Single by Ed Drewett

from the album Never Believe
- Released: 31 October 2010
- Recorded: 2009
- Genre: Dance-pop
- Length: 3:26
- Label: Virgin
- Songwriter(s): Ed Drewett, Ash Howes, Tim Powell

Ed Drewett singles chronology
| "I Need You Tonight" (2010) | "Champagne Lemonade" (2010) | "Never Be a Right Time" (2012) |

= Champagne Lemonade =

"Champagne Lemonade" is the debut solo single by English singer-songwriter Ed Drewett. The single was released on 31 October 2010 as a digital download. The single was a commercial disappointment, peaking at only No. 84 on the UK Singles Chart for only one week.

Data segment |
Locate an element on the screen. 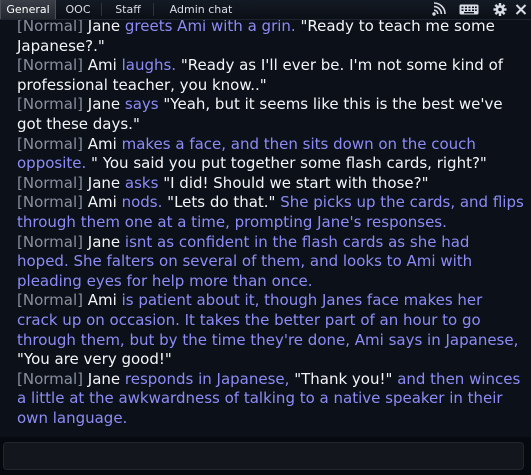 The width and height of the screenshot is (531, 475). speech-text: "I did! Should we start with those?" is located at coordinates (296, 182).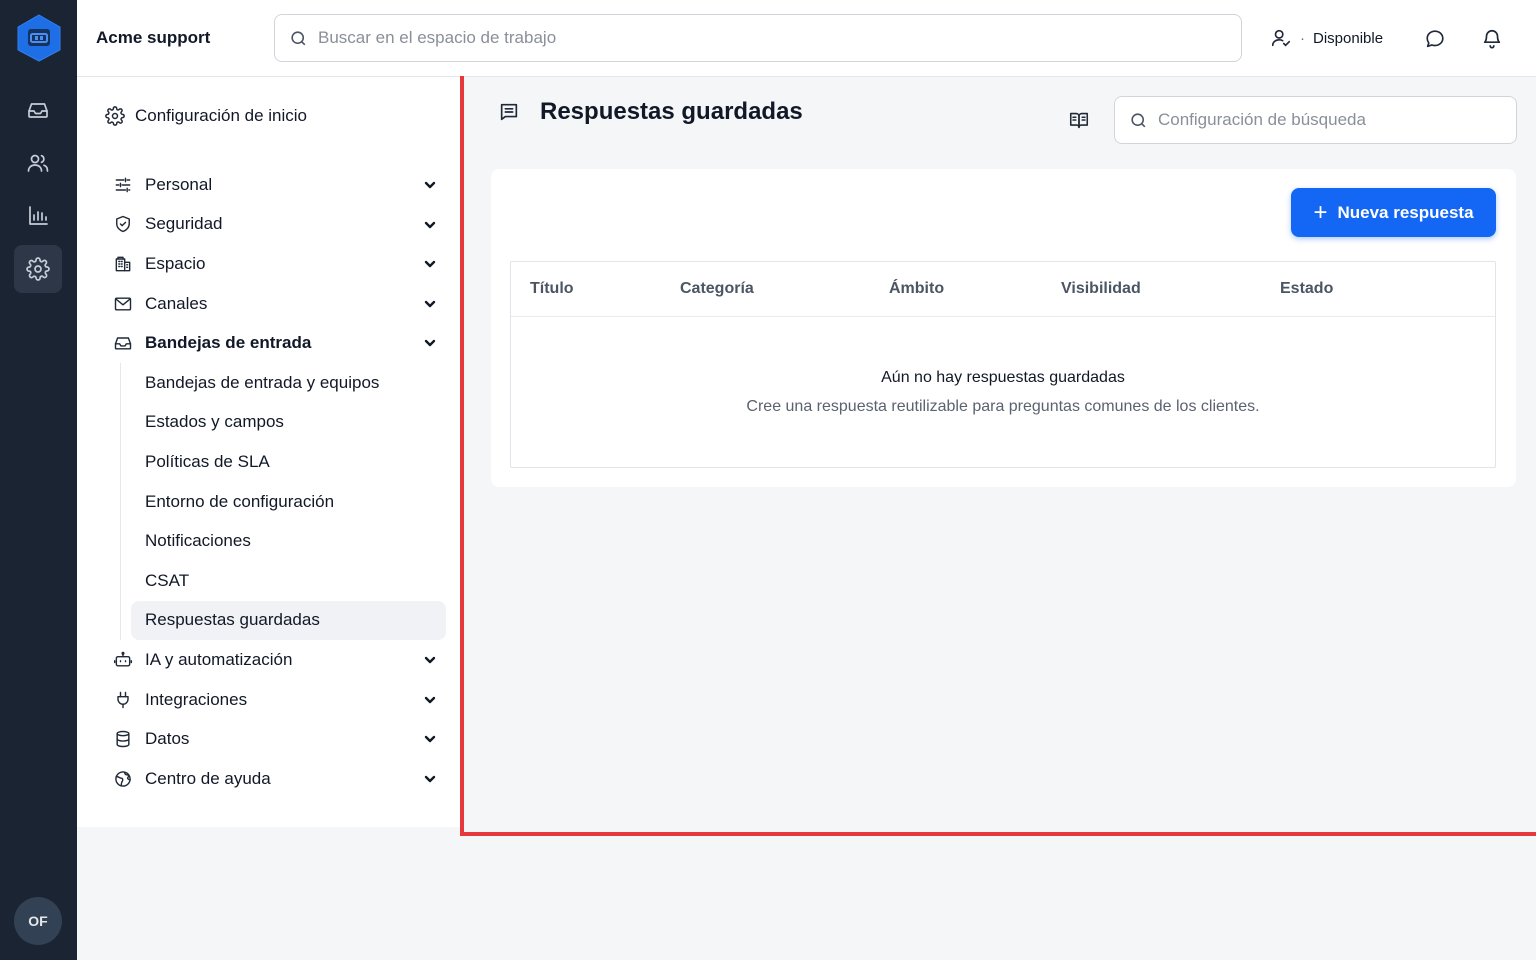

Problem requirements | Reproduce the part of the "Champagne Lemonade" page above that starts with the words "Ed Drewett singles" and ends after the words "only one week.".

Problem solution |
Ed Drewett singles chronology
| "I Need You Tonight" (2010) | "Champagne Lemonade" (2010) | "Never Be a Right Time" (2012) |

= Champagne Lemonade =

"Champagne Lemonade" is the debut solo single by English singer-songwriter Ed Drewett. The single was released on 31 October 2010 as a digital download. The single was a commercial disappointment, peaking at only No. 84 on the UK Singles Chart for only one week.